Among the thousands of books that I’ve read in my lifetime there have been books that were useful and informative, books that conveyed truths that have inspired me, books that were merely interesting, books that were so uninteresting that I never finished reading them and books that were well written but quite deceptive. Here are four books from that last category that stand out in my mind.
Atlas Shrugged by Ayn Rand: I was young and impressionalbe when I read this book. Still, the idea of a better world that would be built by pure unbridled selfishness didn’t impress me as being a world where I would want to live. I didn’t find John Galt a very sympathetic hero, either.
In His Steps by Charles Sheldon: I have read this book four times, trying to figure out how anybody could consider this a Christian book. What I found was people who read the Bible but never got any direction from it; people who prayed but never got any direction through answers to prayer; people who sang hymns but never got any direction from the words of the hymns. The only way they got any direction was to ask themselves “What would Jesus do?” Then they found the answers within themselves.
Well, actually the answers came from Charles Sheldon. The whole sin problem in the world is the fault of privately owned business and the solution is for ordinary people to band together to counteract the nefarious influence of big business. The newspaper owner is the epitome of Sheldon’s solution when he plans to turn the newspaper into an employee owned cooperative.
Sheldon called himself a Christian socialist. Notice that socialist is the noun and Christian is an adjective, mere camouflage for the real message Sheldon wants to convey. He uses Christian words all the way through, but they are eviscerated of all meaning. It is very skilfully done, but this book is actually a primer on socialism.
A Theology for the Social Gospel by Walter Rauschenbusch: Rauschenbusch follwed in Sheldon’s steps and coined the term “social gospel” in the early 1900’s. This book reveals the full scope of his thinking. There is no such thing as a sin against God. God appears to be a philosphical construction to provide a framework for ethical teaching, not a divine person who actually exists. Sin and redemption are not matters of personal concern, but involve all of society. The sins for which Jesus died are: religious bigotry; the combination of graft and political power; the corruption of justice; the mob spirit and mob action; militarism; and class contempt.
Rauschenbusch taught that there were two kinds of business organizations: the saved and the unsaved. Unsaved business are those that are privately owned, saved businesses are socially owned, such as cooperatives and goverment owned businesses.
One hundred years have passed since this book was published. I see the results all around me: churches, political parties, cooperatives and government owned businesses built on social gospel principles. I don’t see any evidence that they have succeeded in ushering in Rauschenbusch’s vision of the kingdom of God.
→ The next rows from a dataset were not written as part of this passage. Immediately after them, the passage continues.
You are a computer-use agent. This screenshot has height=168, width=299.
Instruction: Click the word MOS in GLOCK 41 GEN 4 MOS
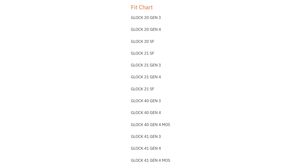[x=166, y=161]
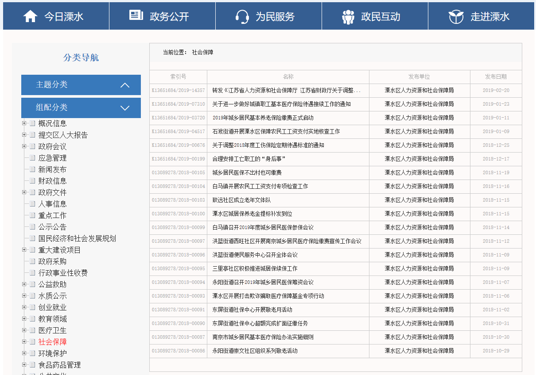The image size is (536, 375).
Task: Click the home icon beside 今日溧水
Action: pyautogui.click(x=30, y=16)
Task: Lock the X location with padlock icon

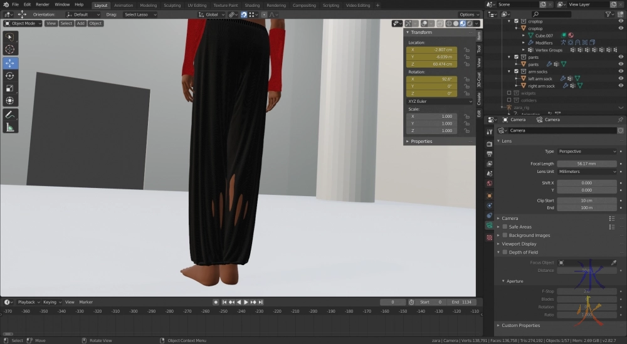Action: point(466,50)
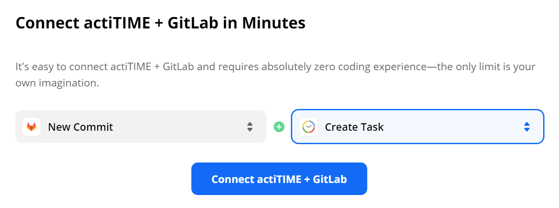Screen dimensions: 559x208
Task: Click empty space inside the New Commit selector
Action: 179,127
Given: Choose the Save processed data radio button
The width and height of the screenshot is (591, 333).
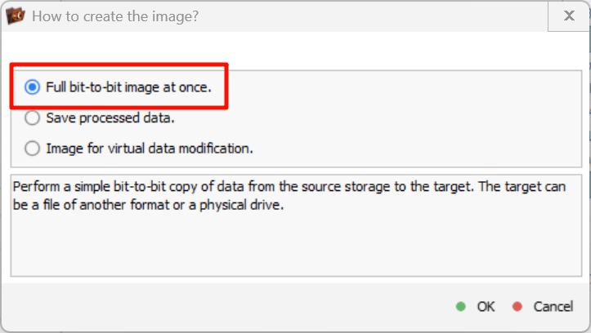Looking at the screenshot, I should (x=32, y=118).
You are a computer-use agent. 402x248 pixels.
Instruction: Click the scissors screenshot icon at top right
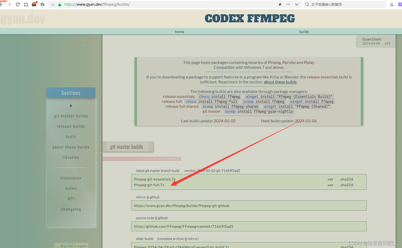[392, 4]
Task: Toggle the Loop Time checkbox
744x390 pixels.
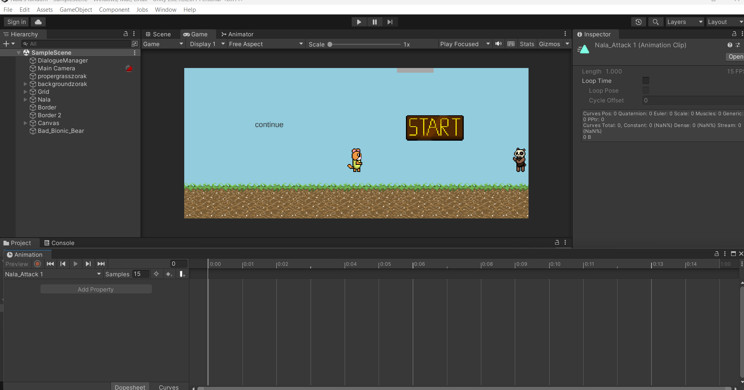Action: pyautogui.click(x=646, y=81)
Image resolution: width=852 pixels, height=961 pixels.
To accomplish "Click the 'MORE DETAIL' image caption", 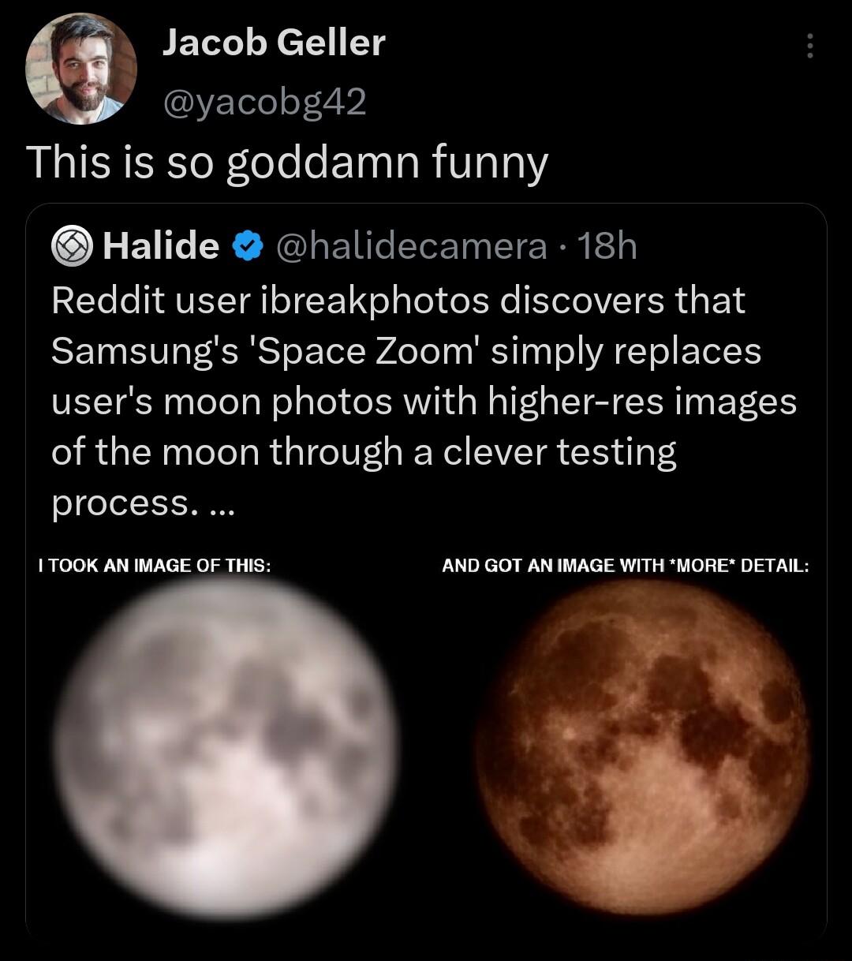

The Christian’s Secret of a Happy Life by Hannah Whittal Smith: This is another pseudo-Christian book which I have read several times. All I could find was pop psychology couched in Christian language. If people are unhappy and unfulfilled, they might want to ask if there is some sin hindering them, or are they not hearing and following the voice of the Holy Spirit. There is no mention of any of that in this book. It is do-it-yourself Christianity. I would recommend the Bible and genuine Christianity.